Identifying new acquisition opportunities and servicing existing stakeholders remain priorities for most investment firms, but it is equally paramount to create innovative and compelling opportunities for residents to come together, socialize and engage with fellow residents, thereby building strong ties with the community at large and the property itself. Though the payoff and ROI may at first appear minimal, a deliberate and purposeful investment into the well-being of residents will ultimately benefit the investor just as much as it will the residents themselves.

Striking A Good Balance

A one-size-fits all approach will not work when an investment manager is creating a community amenities program. Striking a healthy balance to ensure that the social programming offered at a property fits that particular community can be challenging due to the fact that every property is inherently different. Some properties may be occupied primarily by single millennials or empty nesters, while families with young children may reside in others. Therefore, it is critical that the enhancements and amenities offered at each property are strategically tailored to the demographics of the individual property. In addition to demographics, property owners and investment managers must also take into account the size, design and infrastructure of the buildings to strike the perfect note.

**WORK TO COMPLETE**.
Name every kind of resident that the passage above on community amenities programs says may occupy a property.

**INFORMATION SHOWN**.

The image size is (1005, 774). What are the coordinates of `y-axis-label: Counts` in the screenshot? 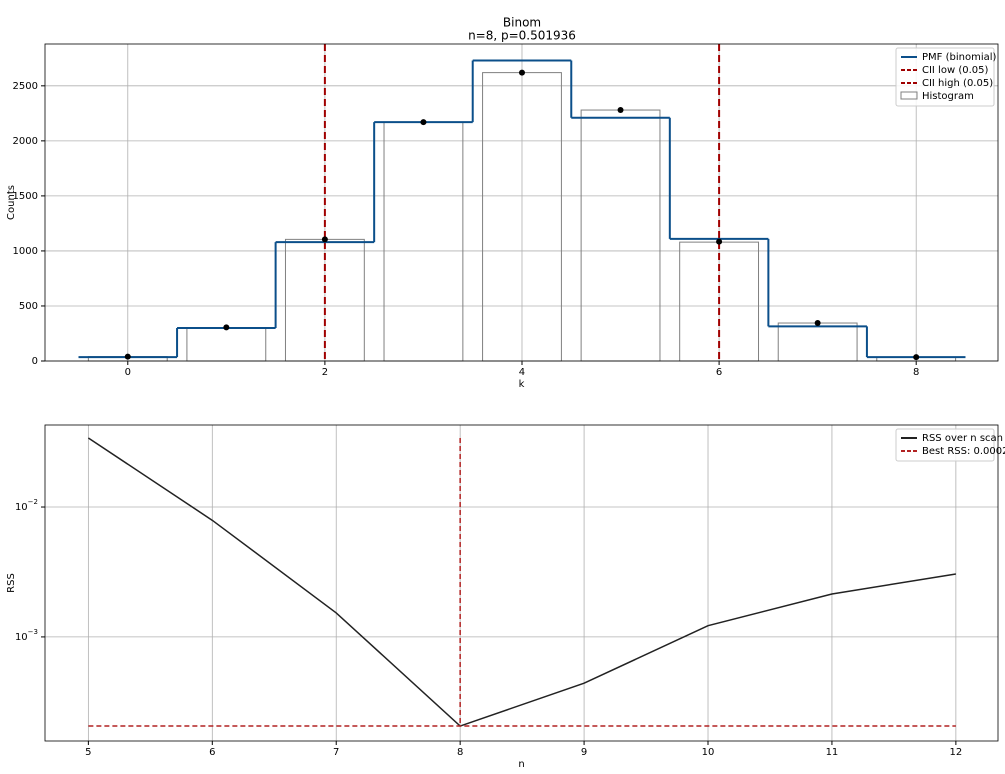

**ANSWER TO THE PROBLEM**.
Single millennials, empty nesters, and families with young children.